Angular4 アプリに Cordova プラグインのラッパーを提供してくれる IonicNative
AngularJS 時代は ngCordova というラッパーを使って、Cordova プラグインを AngularJS モジュールとして取り込んで使っていた。Cordova プラグイン自体が提供する API だとコールバック地獄になりやすかったところ、ngCordova は Promise を返す API に統一していたため、使い勝手が良かった。
Angular2 以降で同様のラッパーを提供してくれるのが Ionic Native というツール。Ionic という Angular + Cordova なフレームワーク向けのツールだが、Ionic でなくとも導入できる。
今回はステータスバーを制御する cordova-plugin-statusbar を例にとって、Ionic Native を使わない場合と使った場合との違いを見てみる。
事前準備
ベースとなる Angular + Cordova プロジェクトは、以下でそれぞれの雛形を作成してマージしておく。
@angular/cli@1.2.0
…$ ng new
@cordova@7.0.1
…$ cordova create
出来上がった Angular + Cordova プロジェクトに cordova-plugin-statusbar をインストールしておく。
$ cordova plugin add cordova-plugin-statusbar
Before : Cordova プラグインを直接使う場合
Cordova プラグインを直接触る場合、TypeScript の型定義ファイルをインストールしておかないとコンパイルエラーになってしまう。
# Cordova 本体とプラグインの型定義ファイルをインストールする
$ npm i -D @types/cordova @types/cordova-plugin-statusbar
次に適当なコンポーネント app.component.ts
でステータスバープラグインを使用してみる。
@Component({ /* 省略 */ })
export class AppComponent {
// この関数は画面からボタンクリックなどで呼び出すイメージ
statusBarPluginTest() {
// ステータスバーの表示状態をコンソールに出力する
console.log( StatusBar.isVisible );
}
}
グローバル変数 window.StatusBar
を触っている感じが若干気持ち悪い…。また、プラグインごとに @types を用意するのが面倒だ。
After : Ionic Native を使ったサンプル
次に Ionic Native で同じ処理を行ってみる。
# Ionic Native のコアをインストールする
$ npm i -D @ionic-native/core
# cordova-plugin-statusbar プラグインのラッパーとなる
# Ionic Native のモジュールをインストールする
$ npm i -D @ionic-native/status-bar
Ionic Native が提供するのは Angular モジュールなので、ルートモジュールの providers
に指定してやる必要がある。
// app.module.ts
// ルートモジュールで StatusBar のラッパーを providers に設定する
import { StatusBar } from '@ionic-native/status-bar';
@NgModule({
// 省略
providers: [ StatusBar ] // ← ココ
})
export class AppModule { }
そして適当なコンポーネントである app.component.ts
を書き換える。
// Ionic Native 提供の StatusBar ラッパーを import する
import { StatusBar } from '@ionic-native/status-bar';
@Component({})
export class AppComponent {
// DI するためにフィールドを用意する
statusBar: StatusBar;
// コンストラクタで DI する (この辺は AngularJS と同様)
constructor(statusBar: StatusBar) {
this.statusBar = statusBar;
}
// フィールドに DI した StatusBar を介して使用する
statusBarPluginTest() {
console.log( this.statusBar.isVisible );
}
}
どの Cordova プラグインのラッパーが用意されているかは Ionic Native 公式を参照のこと。主要な Cordova プラグインは大抵サポートされており、インストール方法・使用できる API も分かる。

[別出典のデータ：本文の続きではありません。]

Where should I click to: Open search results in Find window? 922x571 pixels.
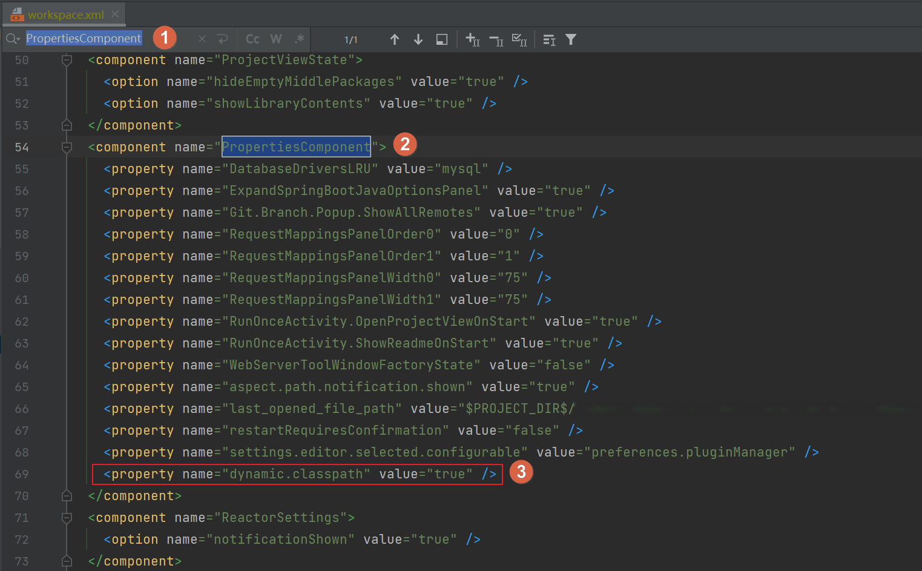click(x=442, y=39)
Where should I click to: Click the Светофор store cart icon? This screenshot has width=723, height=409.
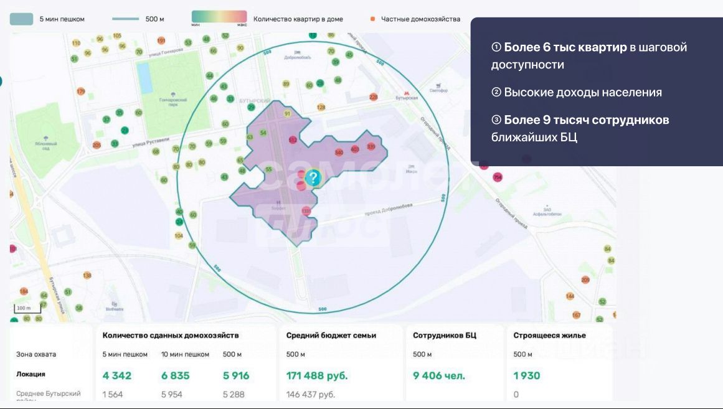pos(438,84)
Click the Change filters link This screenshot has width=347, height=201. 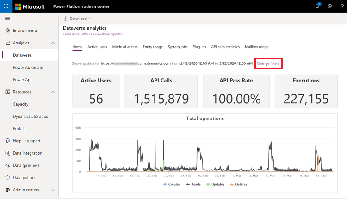pos(268,63)
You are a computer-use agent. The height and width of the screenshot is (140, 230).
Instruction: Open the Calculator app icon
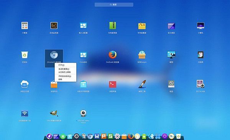(25, 26)
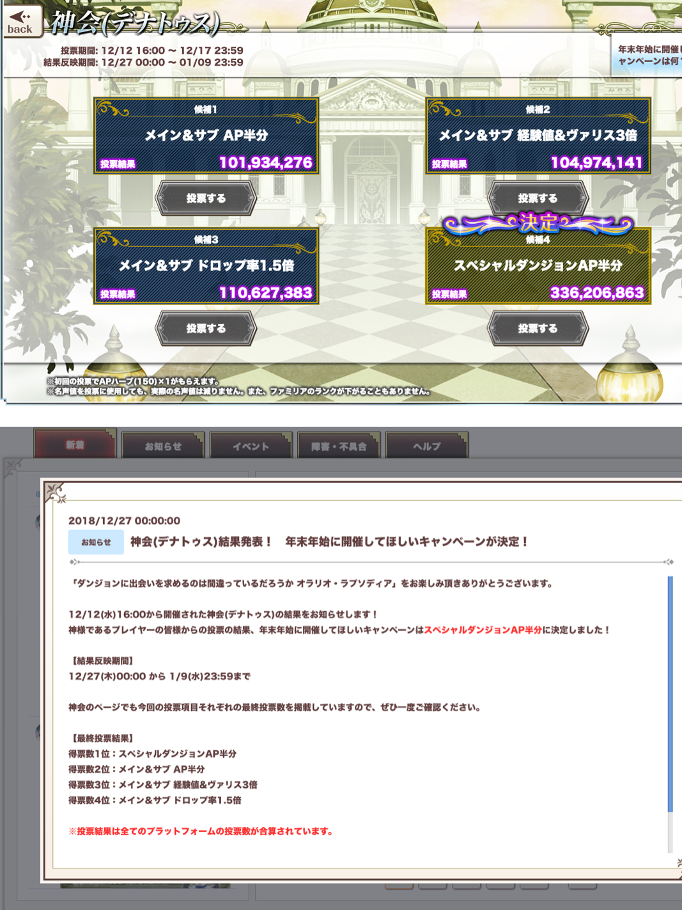
Task: Select the メイン&サブ AP半分 candidate title
Action: point(206,136)
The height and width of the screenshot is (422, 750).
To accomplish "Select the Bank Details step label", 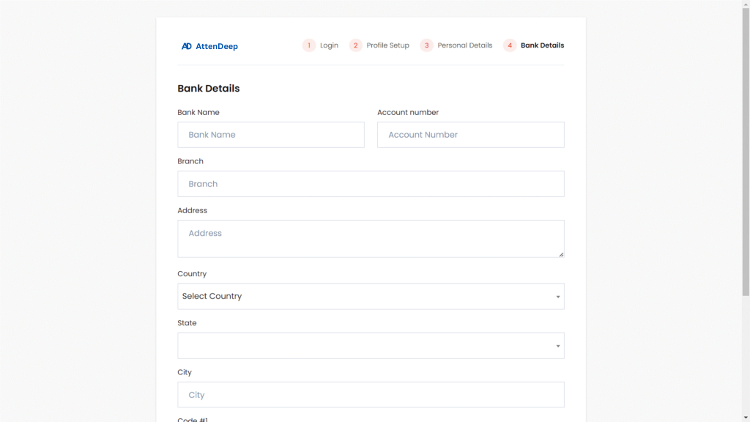I will (542, 45).

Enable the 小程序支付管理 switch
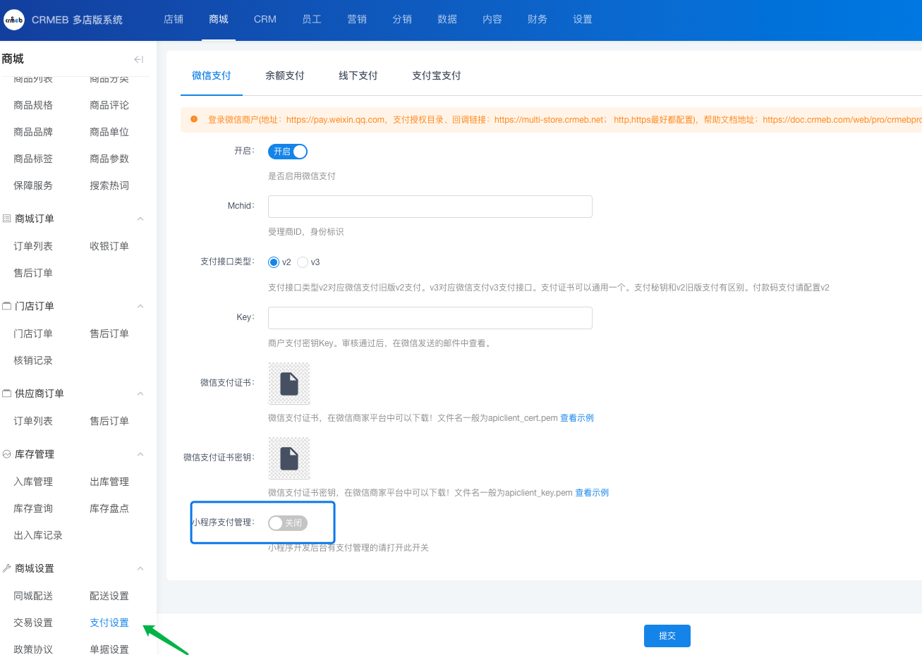click(288, 522)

基本的にはただのラッパーなので、元のプラグインと同名の API が用意されていることがほとんどだが、戻り値が Promise に変えられている。また、一部のラッパーには便利な追加メソッドもあったりするので、内部で実際の Cordova プラグインをどのように使っているか、ソースを確認しておくと良い。
また、今回は試していないが、公式によると Ionic Native が提供するクラスを継承してモックを作成することが可能な様子。これは便利。